Pourquoi ce livre et ce film ?

Parce que Jeneen ma copine de Korriganie (la Bretagne pour les nons-initiés) m’a gentiment prêté le livre et le film. Merci à elle pour sa patience parce que je les ai gardés assez longtemps.

De quoi ça parle ?

La quatrième de couverture : « Après une enfance passée dans un village riant du Hampshire, Margaret Hale, fille de pasteur, s’installe dans une ville du Nord. Témoin des luttes entre ouvriers et patrons, sa conscience sociale s’éveille. John Thornton, propriétaire d’une filature, incarne tout ce qu’elle déteste : l’industrie, l’argent et l’ambition. Malgré une hostilité affichée, John tombera sous son charme. »

Qu’est-ce que j’en pense ?

Le livre : Les gens qui me connaissent un peu le savent déjà, quand je lis un livre je peux être extrêmement obsessionnelle avec celui-ci. Ainsi, malgré le fait que ce livre fasse plus de 600 pages je l’ai fini en deux jours, en rognant sur mes heures de sommeil.

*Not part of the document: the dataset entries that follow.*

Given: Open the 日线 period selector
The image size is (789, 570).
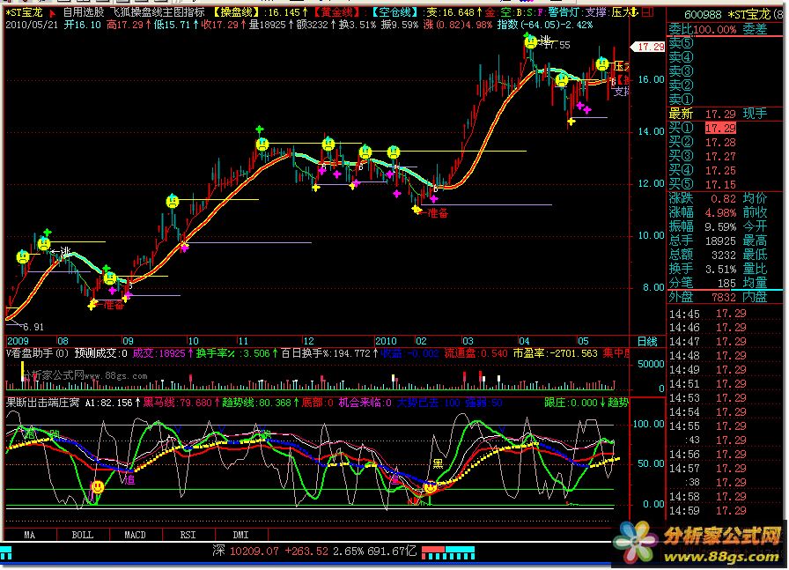Looking at the screenshot, I should [x=647, y=341].
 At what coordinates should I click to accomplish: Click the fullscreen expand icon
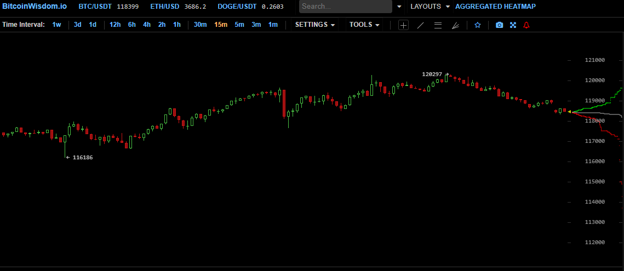pos(513,25)
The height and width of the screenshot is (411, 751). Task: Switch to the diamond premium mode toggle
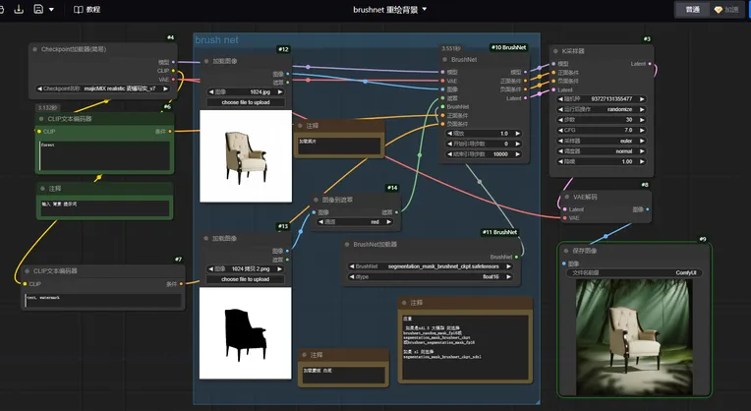click(729, 9)
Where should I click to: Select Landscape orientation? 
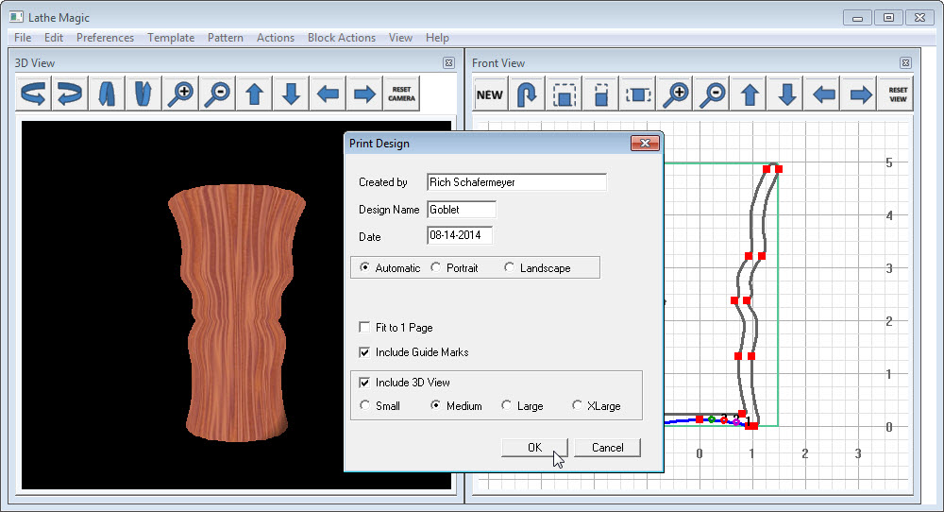coord(510,268)
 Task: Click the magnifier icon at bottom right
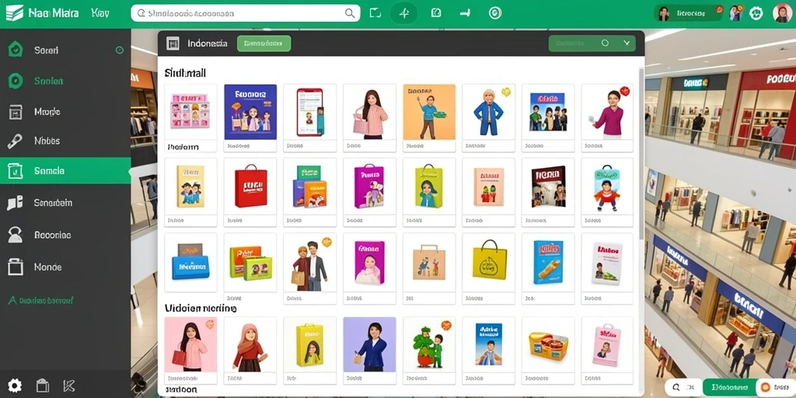(677, 389)
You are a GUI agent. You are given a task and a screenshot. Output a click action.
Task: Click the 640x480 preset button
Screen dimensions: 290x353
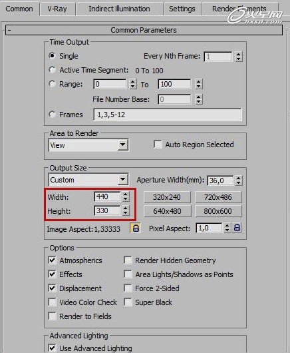pyautogui.click(x=167, y=211)
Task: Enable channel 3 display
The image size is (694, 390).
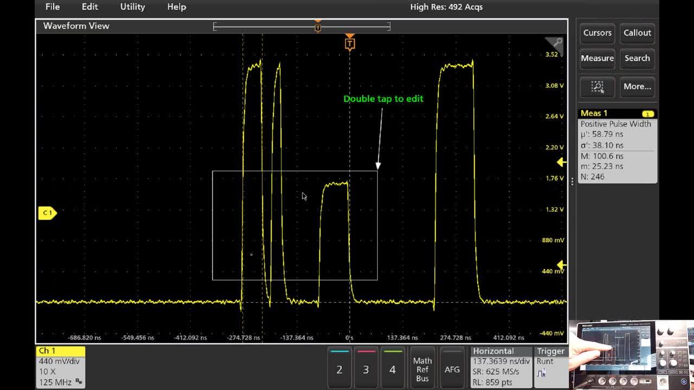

Pourquoi ce livre est devenu un des mes chouchous ? Tout d’abord, parce que la plume d’Elizabeth Gaskell est très prenante, sa plume est vivante on visualise très bien les scènes, il n’y a aucun temps mort. Ensuite, parce que ce livre est loin d’être une romance pour midinette. Les passages où la vie difficile des ouvriers du Nord est décrite, leurs malheurs bien que romancés, sont décrits avec une précision et un naturalisme qui rapproche ce roman d’un Zola. Rien n’est enjolivé, les patrons ne sont pas des enfants de choeur, les ouvriers non plus. Du coup, entre Margaret, qui découvre ce monde, et John, patron d’une filature, on assiste à des débats enflammés sur le sujet derrière lesquels on voit qu’Elizabeth Gaskell avait une véritable conscience politique, ce qui n’était pas courant pour une femme de son époque. De plus, outre la politique, on nous parle également d’économie et de l’industrie textile en des termes à la fois simples puisque j’ai tout compris, mais cependant très précis et qui montre un grand travail de documentation de la part de l’auteur.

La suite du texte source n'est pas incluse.